*** Supplied data ***

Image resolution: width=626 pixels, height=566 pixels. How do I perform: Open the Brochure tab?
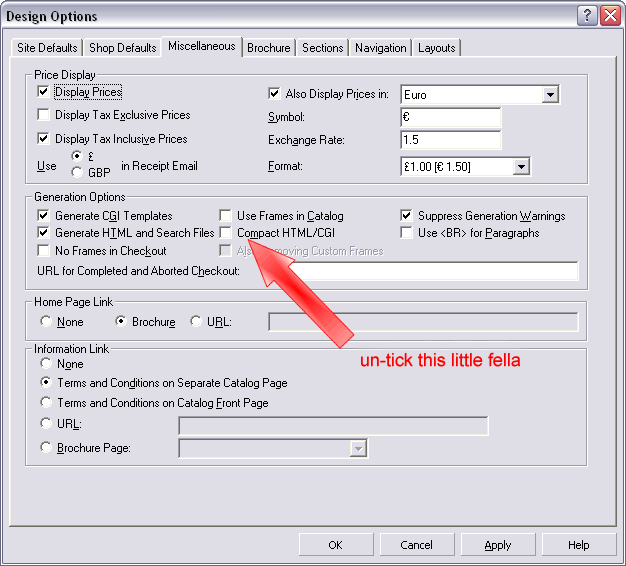point(269,48)
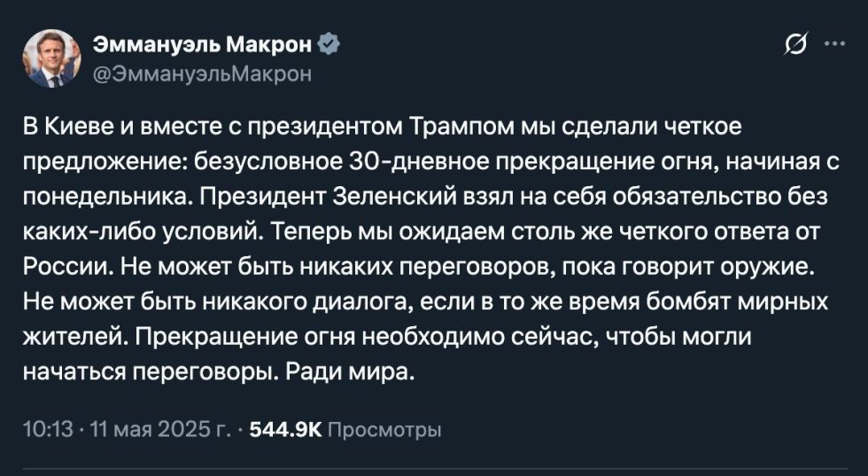The image size is (868, 476).
Task: Open Macron's profile picture avatar
Action: pos(51,59)
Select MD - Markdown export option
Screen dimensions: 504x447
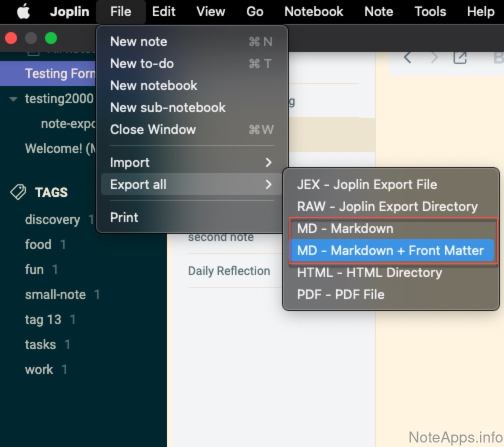coord(345,229)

*** End of Supplied data ***

Your goal:
Every record must be set down again exactly; pictures do not belong in the copy.

Answer space:
Image resolution: width=626 pixels, height=566 pixels. How do I perform: Open the Brochure tab?
point(269,48)
The image size is (868, 476).
Task: Open Macron's profile picture avatar
Action: pos(51,59)
Select MD - Markdown export option
Screen dimensions: 504x447
coord(345,229)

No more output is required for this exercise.